** SOURCE DATA follows **

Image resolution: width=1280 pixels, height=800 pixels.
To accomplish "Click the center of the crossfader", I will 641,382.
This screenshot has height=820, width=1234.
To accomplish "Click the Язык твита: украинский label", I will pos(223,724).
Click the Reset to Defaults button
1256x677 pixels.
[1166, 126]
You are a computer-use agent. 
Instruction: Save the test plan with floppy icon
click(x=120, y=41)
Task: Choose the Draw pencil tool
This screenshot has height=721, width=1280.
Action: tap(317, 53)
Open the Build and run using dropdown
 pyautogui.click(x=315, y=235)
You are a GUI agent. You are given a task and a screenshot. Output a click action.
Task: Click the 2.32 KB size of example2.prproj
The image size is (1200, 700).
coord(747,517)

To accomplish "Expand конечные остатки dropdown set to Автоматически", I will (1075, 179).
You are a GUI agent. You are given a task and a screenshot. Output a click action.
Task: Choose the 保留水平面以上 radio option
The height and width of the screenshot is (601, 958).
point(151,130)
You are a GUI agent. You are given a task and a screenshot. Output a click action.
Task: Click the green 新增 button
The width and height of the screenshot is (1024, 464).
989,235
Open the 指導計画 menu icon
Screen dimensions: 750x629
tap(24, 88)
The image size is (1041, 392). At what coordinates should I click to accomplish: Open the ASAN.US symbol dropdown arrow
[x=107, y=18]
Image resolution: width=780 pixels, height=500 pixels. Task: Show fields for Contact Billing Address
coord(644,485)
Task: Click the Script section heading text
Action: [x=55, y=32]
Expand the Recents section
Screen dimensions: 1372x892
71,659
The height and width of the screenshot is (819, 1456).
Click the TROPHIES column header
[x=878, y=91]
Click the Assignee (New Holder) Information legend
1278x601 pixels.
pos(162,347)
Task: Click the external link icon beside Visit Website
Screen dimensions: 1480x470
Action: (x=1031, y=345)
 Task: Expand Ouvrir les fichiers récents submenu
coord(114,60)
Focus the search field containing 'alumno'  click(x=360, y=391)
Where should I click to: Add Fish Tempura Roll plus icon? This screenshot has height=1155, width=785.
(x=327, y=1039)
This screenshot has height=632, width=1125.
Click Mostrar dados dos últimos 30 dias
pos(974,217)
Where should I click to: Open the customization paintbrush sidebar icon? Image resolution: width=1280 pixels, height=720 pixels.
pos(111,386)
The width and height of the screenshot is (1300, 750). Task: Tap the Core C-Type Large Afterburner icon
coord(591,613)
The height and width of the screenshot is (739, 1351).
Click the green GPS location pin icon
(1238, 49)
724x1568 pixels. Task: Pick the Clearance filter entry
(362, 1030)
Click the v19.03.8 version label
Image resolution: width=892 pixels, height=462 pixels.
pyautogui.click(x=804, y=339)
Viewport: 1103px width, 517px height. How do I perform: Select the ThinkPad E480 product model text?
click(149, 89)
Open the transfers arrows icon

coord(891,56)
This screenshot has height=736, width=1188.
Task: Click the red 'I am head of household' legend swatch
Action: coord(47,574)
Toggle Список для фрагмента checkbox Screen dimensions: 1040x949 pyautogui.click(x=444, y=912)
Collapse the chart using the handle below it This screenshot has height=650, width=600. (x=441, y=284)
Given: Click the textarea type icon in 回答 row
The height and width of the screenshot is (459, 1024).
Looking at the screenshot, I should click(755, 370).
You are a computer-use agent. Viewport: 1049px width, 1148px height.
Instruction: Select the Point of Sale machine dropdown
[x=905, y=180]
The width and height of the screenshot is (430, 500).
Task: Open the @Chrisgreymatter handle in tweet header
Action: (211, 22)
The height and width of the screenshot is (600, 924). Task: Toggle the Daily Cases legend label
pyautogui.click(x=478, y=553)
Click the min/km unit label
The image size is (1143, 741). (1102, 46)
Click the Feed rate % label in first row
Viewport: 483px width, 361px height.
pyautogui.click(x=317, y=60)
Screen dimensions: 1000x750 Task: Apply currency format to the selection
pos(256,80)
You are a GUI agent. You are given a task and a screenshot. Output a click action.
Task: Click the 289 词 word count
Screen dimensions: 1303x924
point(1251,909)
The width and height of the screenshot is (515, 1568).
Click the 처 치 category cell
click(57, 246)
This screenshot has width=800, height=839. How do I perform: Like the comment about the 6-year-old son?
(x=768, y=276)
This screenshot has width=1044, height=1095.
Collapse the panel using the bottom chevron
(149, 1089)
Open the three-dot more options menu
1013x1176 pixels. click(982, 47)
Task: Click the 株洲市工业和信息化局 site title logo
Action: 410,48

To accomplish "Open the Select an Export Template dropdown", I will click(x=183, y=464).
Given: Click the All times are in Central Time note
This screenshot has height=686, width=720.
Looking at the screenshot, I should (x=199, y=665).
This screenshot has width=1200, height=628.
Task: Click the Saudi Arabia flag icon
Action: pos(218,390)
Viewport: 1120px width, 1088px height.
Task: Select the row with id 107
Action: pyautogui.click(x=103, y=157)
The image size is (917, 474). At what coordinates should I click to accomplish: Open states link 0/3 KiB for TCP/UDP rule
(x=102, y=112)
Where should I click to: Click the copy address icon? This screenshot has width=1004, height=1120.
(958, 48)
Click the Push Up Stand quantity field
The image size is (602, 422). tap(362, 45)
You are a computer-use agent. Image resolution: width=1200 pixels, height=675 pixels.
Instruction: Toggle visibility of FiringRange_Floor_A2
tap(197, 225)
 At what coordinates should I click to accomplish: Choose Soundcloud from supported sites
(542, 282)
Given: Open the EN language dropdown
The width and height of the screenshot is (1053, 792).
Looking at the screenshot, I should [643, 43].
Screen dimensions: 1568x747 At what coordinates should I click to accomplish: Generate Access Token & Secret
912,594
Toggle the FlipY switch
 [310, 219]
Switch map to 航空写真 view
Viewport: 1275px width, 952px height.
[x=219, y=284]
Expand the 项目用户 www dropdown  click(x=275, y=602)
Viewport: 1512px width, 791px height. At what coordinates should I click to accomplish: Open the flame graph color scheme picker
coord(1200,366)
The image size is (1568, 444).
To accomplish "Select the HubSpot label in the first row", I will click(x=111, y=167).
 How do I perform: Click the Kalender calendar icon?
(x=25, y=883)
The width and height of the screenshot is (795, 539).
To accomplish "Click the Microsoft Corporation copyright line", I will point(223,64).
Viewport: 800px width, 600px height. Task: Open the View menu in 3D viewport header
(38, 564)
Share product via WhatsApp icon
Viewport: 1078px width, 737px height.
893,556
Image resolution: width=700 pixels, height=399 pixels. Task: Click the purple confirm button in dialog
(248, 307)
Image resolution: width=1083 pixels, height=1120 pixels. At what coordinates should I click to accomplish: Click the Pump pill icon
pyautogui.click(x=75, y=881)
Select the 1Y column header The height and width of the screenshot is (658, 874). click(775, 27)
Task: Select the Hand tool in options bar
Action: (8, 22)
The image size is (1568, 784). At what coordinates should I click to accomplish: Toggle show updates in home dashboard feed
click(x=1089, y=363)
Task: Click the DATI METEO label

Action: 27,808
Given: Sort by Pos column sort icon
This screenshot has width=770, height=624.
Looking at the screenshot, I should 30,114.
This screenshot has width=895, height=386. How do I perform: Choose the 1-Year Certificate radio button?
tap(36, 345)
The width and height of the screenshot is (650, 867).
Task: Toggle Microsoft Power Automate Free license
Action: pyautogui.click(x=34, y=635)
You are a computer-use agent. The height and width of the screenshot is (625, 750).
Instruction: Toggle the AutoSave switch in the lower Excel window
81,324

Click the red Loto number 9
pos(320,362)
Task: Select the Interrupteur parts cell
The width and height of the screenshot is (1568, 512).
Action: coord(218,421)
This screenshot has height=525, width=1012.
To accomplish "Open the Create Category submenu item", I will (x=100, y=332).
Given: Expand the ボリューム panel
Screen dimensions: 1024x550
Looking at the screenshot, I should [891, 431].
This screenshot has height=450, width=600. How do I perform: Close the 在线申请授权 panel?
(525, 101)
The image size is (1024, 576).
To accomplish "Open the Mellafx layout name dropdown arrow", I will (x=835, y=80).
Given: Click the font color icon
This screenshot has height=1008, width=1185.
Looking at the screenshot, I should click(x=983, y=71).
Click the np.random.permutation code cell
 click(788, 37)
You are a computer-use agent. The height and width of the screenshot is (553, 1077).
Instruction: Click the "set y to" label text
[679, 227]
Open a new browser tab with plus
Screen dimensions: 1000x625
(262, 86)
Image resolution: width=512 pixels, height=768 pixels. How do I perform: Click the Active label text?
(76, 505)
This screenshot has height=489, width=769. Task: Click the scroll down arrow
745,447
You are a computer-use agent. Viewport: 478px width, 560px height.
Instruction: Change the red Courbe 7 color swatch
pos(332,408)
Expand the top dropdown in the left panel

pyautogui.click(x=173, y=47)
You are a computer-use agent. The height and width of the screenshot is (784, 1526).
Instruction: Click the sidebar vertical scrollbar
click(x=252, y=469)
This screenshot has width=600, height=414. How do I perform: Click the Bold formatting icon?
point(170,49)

** End of SOURCE DATA **

> **YOUR ASSIGNMENT**:
What is needed is the number of lines above that include the string "first", and nothing else.

> **SOLUTION TO THIS PROBLEM**:
2